§ WHAT THE TASK REQUIRES: Once you find the line containing "Facebook messenger (762, 1792)", output it and every line after it to the end of the records, exactly.
┌─ DATA FOR THE TASK
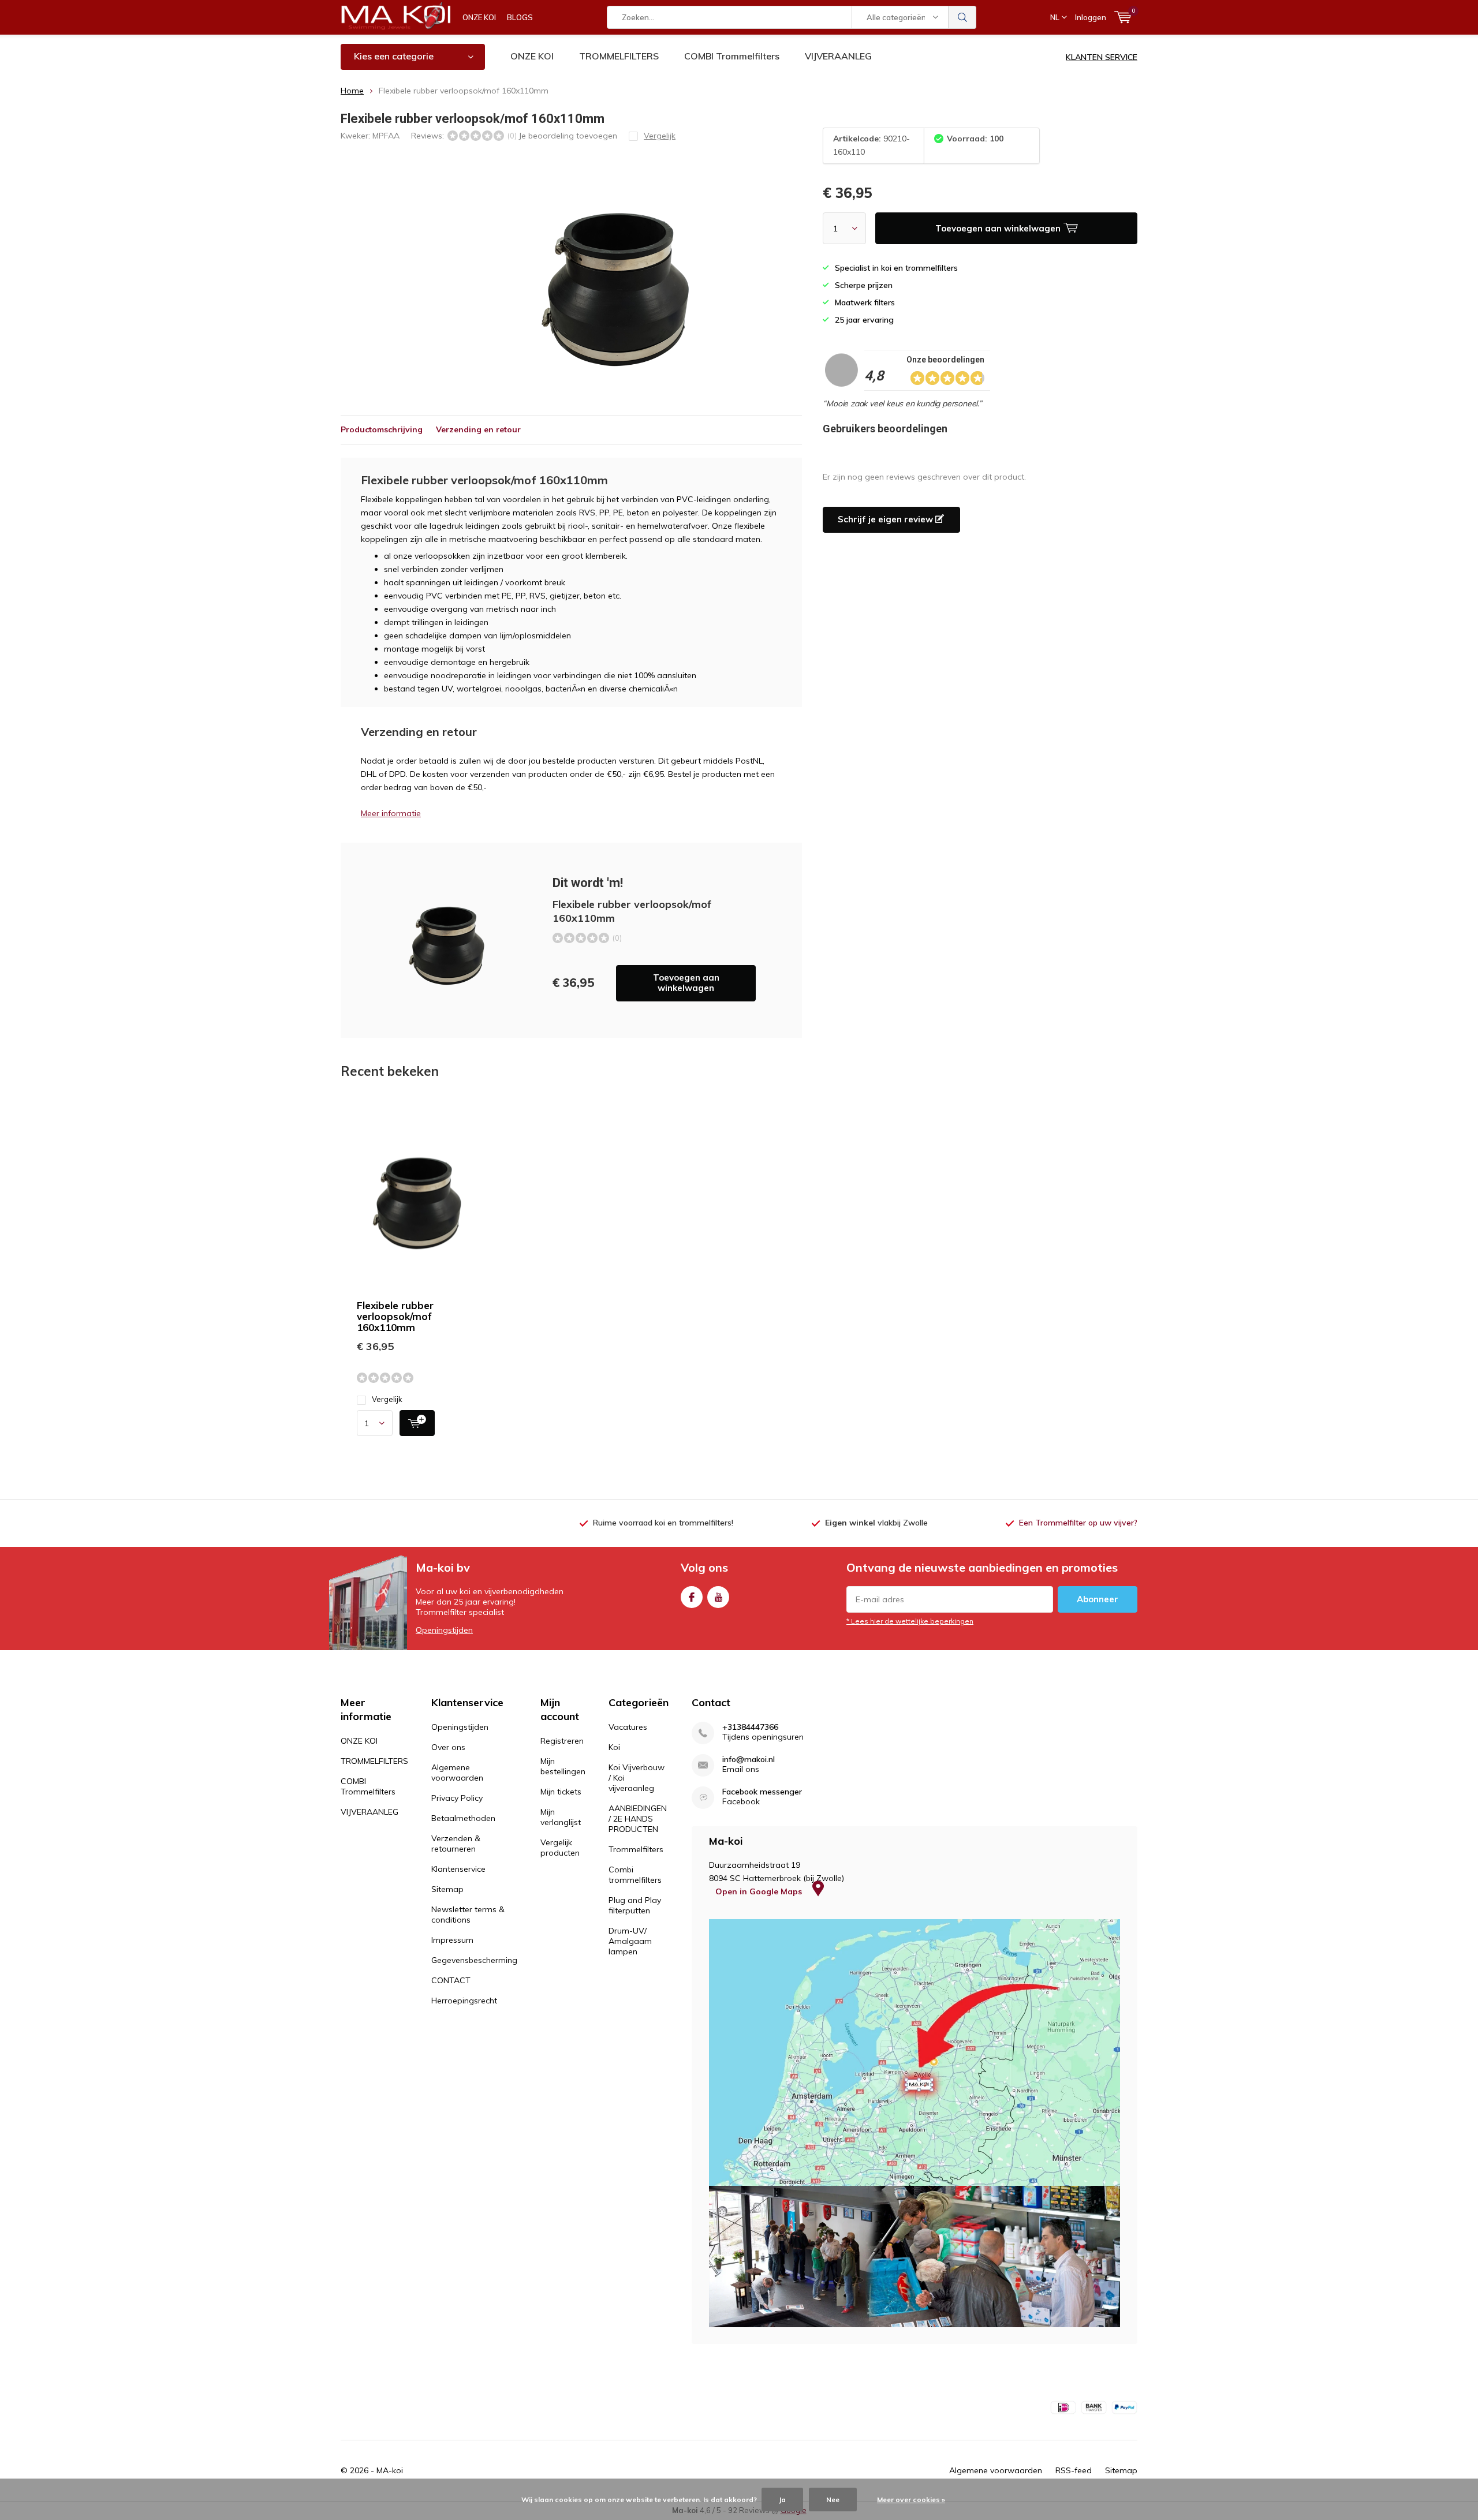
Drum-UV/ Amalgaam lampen (630, 1941)
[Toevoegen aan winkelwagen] (417, 1423)
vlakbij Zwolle (876, 1522)
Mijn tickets (560, 1791)
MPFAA (386, 135)
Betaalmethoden (463, 1818)
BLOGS (520, 17)
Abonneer (1097, 1599)
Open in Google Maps (759, 1891)
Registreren (562, 1741)
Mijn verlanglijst (560, 1817)
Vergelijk (387, 1399)
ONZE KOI (479, 17)
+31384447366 (750, 1727)
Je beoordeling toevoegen (567, 135)
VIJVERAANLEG (838, 56)
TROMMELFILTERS (619, 56)
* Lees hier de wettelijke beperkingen (909, 1621)
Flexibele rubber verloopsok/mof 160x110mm (395, 1316)
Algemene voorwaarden (457, 1772)
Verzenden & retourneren (455, 1843)
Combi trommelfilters (635, 1874)
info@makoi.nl (748, 1759)
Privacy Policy (457, 1798)
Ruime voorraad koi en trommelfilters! (663, 1522)
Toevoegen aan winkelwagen (686, 982)
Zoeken (962, 17)
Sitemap (447, 1889)
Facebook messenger (762, 1792)
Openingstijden (444, 1630)
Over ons (448, 1747)
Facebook (692, 1597)
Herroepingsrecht (464, 2000)
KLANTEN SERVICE (1101, 57)
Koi (614, 1747)
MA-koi (389, 2470)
└─
§ RESPONSE TO THIS EXERCISE:
Facebook messenger (762, 1792)
Openingstijden (444, 1630)
Over ons (448, 1747)
Facebook (692, 1597)
Herroepingsrecht (464, 2000)
KLANTEN SERVICE (1101, 57)
Koi (614, 1747)
MA-koi (389, 2470)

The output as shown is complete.